#WebSeriesWednesday went a little late last night so today our lovely readers are treated to a late Thursday edition of the wrap up article. Of course this week I was joined by the cast and creators of The Digressions, and together we watched and discussed season two. While The Digressions first season was one of my favorites last year I didn’t really expect it to be so damn good the second time around.

I’d argue that the show got a lot better because of a conscious effort to go big for season two. This season is not only longer, with a more compelling story and some improved visuals it has surprisingly better writing. I’m not sure if writers Andrew Dahl and Jordan McArthur were able to put more time into the scripts but they are consistently excellent. On about three different occasions I commented that the show had just had a new *best episode*.

So just how is it that the writing is so good?
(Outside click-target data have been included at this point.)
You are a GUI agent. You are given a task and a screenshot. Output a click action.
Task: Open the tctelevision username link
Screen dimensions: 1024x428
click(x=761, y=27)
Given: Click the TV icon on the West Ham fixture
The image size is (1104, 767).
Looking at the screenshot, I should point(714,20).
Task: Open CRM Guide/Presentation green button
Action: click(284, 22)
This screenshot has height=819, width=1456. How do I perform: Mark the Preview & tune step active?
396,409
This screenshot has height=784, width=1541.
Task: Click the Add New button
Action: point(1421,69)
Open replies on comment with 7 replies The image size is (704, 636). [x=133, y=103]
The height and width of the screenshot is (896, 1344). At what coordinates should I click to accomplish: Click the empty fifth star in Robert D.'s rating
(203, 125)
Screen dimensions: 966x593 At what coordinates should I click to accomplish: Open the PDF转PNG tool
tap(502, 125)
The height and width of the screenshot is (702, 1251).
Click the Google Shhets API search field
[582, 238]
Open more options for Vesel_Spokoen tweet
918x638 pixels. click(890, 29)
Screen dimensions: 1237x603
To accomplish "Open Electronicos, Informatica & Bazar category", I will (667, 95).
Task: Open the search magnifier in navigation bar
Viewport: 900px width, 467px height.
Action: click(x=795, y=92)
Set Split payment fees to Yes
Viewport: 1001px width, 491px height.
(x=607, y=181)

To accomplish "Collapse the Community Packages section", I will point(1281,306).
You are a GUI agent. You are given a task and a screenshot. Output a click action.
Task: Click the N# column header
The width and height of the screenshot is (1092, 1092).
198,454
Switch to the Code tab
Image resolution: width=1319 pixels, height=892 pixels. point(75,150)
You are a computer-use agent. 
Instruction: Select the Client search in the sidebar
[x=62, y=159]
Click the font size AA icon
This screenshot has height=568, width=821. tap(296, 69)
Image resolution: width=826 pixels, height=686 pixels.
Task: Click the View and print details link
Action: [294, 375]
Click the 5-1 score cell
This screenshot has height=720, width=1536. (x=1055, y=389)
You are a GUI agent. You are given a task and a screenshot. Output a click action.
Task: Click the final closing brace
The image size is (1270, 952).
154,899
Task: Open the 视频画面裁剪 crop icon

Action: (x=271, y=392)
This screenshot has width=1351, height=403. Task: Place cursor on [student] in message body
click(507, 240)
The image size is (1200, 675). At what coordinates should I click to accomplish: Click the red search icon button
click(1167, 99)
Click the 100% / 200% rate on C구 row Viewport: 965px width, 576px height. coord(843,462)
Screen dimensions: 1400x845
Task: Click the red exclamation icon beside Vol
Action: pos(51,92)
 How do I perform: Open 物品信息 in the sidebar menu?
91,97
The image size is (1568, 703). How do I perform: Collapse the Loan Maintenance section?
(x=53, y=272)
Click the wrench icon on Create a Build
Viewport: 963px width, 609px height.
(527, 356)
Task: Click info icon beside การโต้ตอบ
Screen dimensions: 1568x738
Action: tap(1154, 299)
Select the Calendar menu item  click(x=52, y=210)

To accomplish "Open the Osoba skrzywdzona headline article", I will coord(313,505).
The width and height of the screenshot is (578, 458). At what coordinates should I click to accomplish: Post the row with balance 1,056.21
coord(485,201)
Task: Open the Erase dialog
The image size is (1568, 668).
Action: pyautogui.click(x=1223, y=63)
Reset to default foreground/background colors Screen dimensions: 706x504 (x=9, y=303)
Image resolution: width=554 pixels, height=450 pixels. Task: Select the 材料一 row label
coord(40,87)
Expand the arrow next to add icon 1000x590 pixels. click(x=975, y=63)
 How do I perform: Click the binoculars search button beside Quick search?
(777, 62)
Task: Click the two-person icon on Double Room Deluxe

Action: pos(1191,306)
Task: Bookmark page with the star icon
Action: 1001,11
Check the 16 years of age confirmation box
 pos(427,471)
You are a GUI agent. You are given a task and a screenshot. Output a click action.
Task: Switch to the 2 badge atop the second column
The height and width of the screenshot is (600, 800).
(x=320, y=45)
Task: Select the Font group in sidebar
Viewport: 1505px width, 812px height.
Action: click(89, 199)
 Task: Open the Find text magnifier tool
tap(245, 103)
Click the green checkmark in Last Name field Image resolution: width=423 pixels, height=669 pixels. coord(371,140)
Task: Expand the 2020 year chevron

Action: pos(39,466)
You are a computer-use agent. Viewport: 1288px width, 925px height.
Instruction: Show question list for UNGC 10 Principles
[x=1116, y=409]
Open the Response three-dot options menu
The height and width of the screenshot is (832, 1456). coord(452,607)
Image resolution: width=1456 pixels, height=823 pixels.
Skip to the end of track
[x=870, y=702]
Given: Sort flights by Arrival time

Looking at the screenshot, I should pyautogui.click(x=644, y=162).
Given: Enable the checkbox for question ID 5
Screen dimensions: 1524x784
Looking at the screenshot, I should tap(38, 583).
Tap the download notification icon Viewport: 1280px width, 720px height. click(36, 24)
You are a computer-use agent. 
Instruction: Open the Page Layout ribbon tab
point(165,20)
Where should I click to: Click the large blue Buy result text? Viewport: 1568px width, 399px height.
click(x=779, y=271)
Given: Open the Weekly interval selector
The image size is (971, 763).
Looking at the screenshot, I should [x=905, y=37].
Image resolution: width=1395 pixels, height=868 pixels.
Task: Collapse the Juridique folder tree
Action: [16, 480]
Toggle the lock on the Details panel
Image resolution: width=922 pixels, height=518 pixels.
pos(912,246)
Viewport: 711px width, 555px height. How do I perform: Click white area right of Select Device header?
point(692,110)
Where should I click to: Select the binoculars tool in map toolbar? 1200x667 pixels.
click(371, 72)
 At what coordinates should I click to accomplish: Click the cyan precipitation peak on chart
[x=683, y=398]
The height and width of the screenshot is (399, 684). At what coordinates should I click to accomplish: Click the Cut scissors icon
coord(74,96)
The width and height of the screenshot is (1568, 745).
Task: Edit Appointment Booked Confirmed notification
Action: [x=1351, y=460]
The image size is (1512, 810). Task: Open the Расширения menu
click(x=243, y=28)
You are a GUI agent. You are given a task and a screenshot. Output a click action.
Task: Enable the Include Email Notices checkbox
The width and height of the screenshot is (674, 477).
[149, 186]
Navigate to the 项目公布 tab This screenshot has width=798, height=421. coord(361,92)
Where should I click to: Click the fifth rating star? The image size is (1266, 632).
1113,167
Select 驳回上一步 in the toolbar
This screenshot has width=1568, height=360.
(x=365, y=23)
For every five shows I write about in this column that I mention “over the top characters” there is one show like “The Digressions” that presents the audience with a group of highly flawed yet very relatable characters. As whiny as Spencer gets it’s hard to blame him, as douchey as Preston is, I can’t lie, I can see a little bit of him in the more negative aspects of my personality. Michelle is stuck up yet she genuinely wants to be better, and while Theo is just borderline creepy, Kenley seems excessively normal.

That aspect of the show alone is so refreshing. Relatable characters are grounded in the real world, and as such it is far easier to empathize with them when things go wrong. Spencer and Preston feel like real people and as a viewer I want to see them be friends again. Preston’s some what obvious feelings for Michelle are hidden under that layer of doucheiness he uses as a defense. His comment to her about hoping she wouldn’t move away because her apartment is “conveniently located” is heartbreaking and hilarious simultaneously. That is the value of having relatable characters.

Beyond its excellent portrayal of character, The Digressions features some of my favorite comedic writing techniques. If you watched the first season of the show you might recall that there is a lot of debated over the merits of Cold Play and Mumford & Sons. This season is no different, often referencing those past arguments in more subtle ways. One of my absolute favorite moments in this series is in the last episode, at the engagement party when we hear the first few moments at the start of a Mumford & Sons song, followed by Michelle freaking out, turning it off, and talking a lot of shit. If you hadn’t seen the first season you would think Michelle is just crazy – and she might be, but if you remember that prior argument her melt down is just fantastic. The reminder that Bella spent two weeks working on the playlist is another moment when Michelle realizes just how terrible she is.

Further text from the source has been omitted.